Hier handelt es sich um ein gefängniskritisches Sachbuch, nicht um Literatur. Daniel und seinen Mitgefangenen in Ulm werden aber Bücher verweigert, nicht wegen des Inhalts, sondern wegen eines angeblichen Sicherheitsrisikos ihrer Materialität. Man könnte ja rein theoretisch jemanden bei Amazon oder Booklooker bestechen, die Buchseiten mit synthetischen Drogen einzuschmieren oder Waffen im Buchrücken zu verstecken. Diese Annahme ist zu absurd, um ernst genommen zu werden.

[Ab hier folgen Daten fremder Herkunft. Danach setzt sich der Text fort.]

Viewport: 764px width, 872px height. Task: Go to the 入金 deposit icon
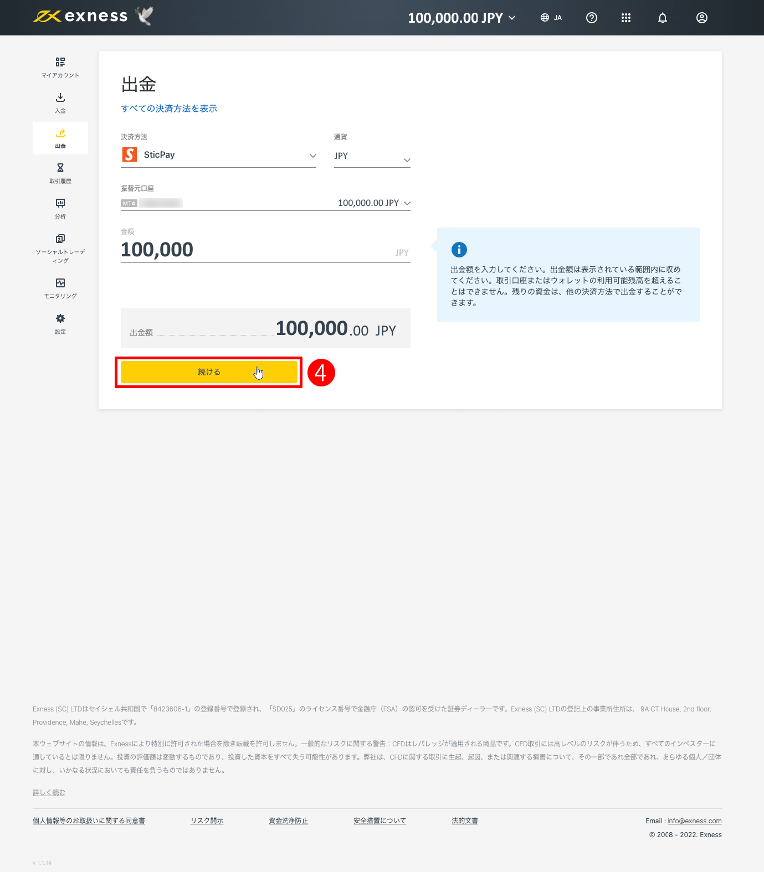coord(60,97)
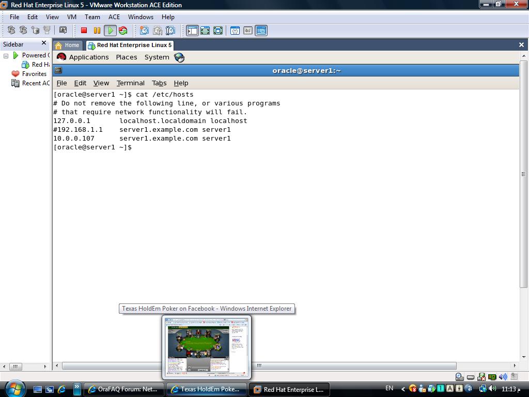Toggle the VM sound device status icon
Viewport: 529px width, 397px height.
tap(503, 377)
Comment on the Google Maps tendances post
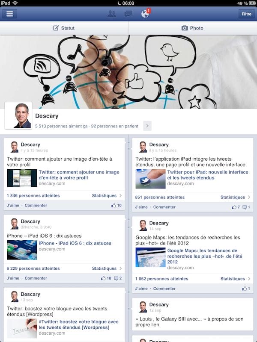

Angesichts der Sturheit, mit der nun staatliche Behörden politischen Gefangenen verwehren, sich Werke der Weltliteratur zu bestellen, drängt sich ein anderer Verdacht auf: Literatur und Kunst und die Freiheit der Persönlichkeit, die Ulysses lesen will, erscheinen insgesamt wieder potentiell gefährlich. Dass die Kunst höchstselbst in einer Anstaltsbücherei suspekt wirkt, zeigt sich auch daran, wie schlecht es in der JVA Ulm, Außenstelle Frauengraben, um das Genre der Lyrik bestellt ist. Da gibt es außer jenem Band Brechtgedichte nur „Festgedichte”, Deutsche Gedichte „für jedermann”, Robert Gernhardts 555 komische Gedichte aus 5 Jahrhunderten, die „heiteren, nachdenklichen und ironischen Verse” eines Franz Walter Leyh, und von Heinz Ludwig Arnold: Komm. Zieh dich aus – „Das Handbuch der lyrischen Hocherotik aus deutscher Zunge”.

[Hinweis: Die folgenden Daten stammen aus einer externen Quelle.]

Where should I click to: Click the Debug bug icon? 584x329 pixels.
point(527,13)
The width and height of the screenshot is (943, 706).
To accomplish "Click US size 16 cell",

Ulysses wurde 1921 in den USA verboten. Einer der Richter damals befand, dass das Buch ihm “wie das Werk eines gestörten Geistes” erscheine. Gerichte sind nicht geeignet, die Bedeutung von Literatur zu beurteilen. Kunst und Literatur konfrontieren die Lesenden mit anderen möglichen Welten – mit der Möglichkeit von Freiheit. Man könnte beim Lesen glatt auf den Gedanken kommen, dass die Welt, in der wir leben, grundfalsch ist, gerade auch, wenn man im Gefängnis sitzt. Das Lesen zu verbieten, wird diese Gedanken aber eher befeuern, als sie zum Schweigen bringen.